Emotion determines the meaning of everything. If we’re not feeling, we’re not conscious. Most of us were taught emotion and logic were two opposite things. They are, but one must exist for the other to exist. I haven’t read further than this yet, and I hope to do so tomorrow, in between baking brownies. Who knows what madcap hijinks the Babe and I will engage in? I’m sure we’ll enjoy it, and have some good laughs. Have a great evening, see you tomorrow.

Third Step: Don’t Take Anything Personally.

Yesterday’s Agreement, “Be Impeccable With Your Word” sets the mood for the other three agreements. Being prudent with your words, positive talk to yourself and others, helps pave the way for you to not take anything personally. How?

Remember, people say negative things when they’re not in a good space, when they feel inadequate, and they try to poison us with their venom. Don’t drink from their cup! Deflect their words, their negativity! Right back at them! Remember, this is not about you. It’s about them.

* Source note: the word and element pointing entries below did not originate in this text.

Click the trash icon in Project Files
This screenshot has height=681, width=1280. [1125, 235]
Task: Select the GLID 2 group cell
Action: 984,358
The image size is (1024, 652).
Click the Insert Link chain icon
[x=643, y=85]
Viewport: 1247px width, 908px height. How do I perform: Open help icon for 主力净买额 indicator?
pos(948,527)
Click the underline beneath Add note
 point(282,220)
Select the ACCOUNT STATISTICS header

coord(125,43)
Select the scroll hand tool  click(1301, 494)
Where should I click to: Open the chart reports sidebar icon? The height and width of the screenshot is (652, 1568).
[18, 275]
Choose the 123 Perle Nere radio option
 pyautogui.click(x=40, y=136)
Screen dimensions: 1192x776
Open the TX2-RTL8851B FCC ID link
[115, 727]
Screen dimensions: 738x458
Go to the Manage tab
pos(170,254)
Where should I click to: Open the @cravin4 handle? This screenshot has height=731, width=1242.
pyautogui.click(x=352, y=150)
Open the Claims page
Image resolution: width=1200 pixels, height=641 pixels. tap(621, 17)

Personal importance is the place in life where people think everything is about them. And most of life just isn’t about them. It’s about each individual in their own scheme of things. The Babe knows a lot about where I am at on any given day, but he only experiences it through his perception of me. He cannot experience things as me.

If you can not take things personally in the midst of a fire fight, you have it made. Truly. Let them eat their own emotional garbage. This is particularly hard if you grew up in a household with alcoholic, narcissistic adults. It takes more of a conscious effort to not take things personally. Still, it’s about them, not you. This one was hard for me. I’m getting much better at it.

If you react when someone is talking, thinking what they’re talking about is about you, you start a lot of conflict. Conflict over your position on any topic, how they violate you, how you’re too busy, how you think you’re complying with what they want, on and on and on. Back the truck up. It’s not about you. It’s never about you. Why do you think you are so important? Why so defensive? What makes you think it’s about you when probably three people in the room are as guilty as you are. They’re simply solving a group problem. Don’t muddy it up.

When you stop taking issue with what other people say, think, express, and do, you free yourself of a whole bunch of negative behaviors. Envy is gone. Your jealousy and anger are gone, too. Wouldn’t that be nice? You no longer react. You don’t get angry. What a difference in everyone’s life, especially yours.

This is short, but has much food for thought. No, we won’t master these overnight. I think they make perfect sense towards living a better life, don’t you? There will be two more blogs about the last two agreements, tomorrow and Friday. Then I can let you in on a couple things that are pretty exciting. Life is getting better every day. Hope yours is too. See you tomorrow.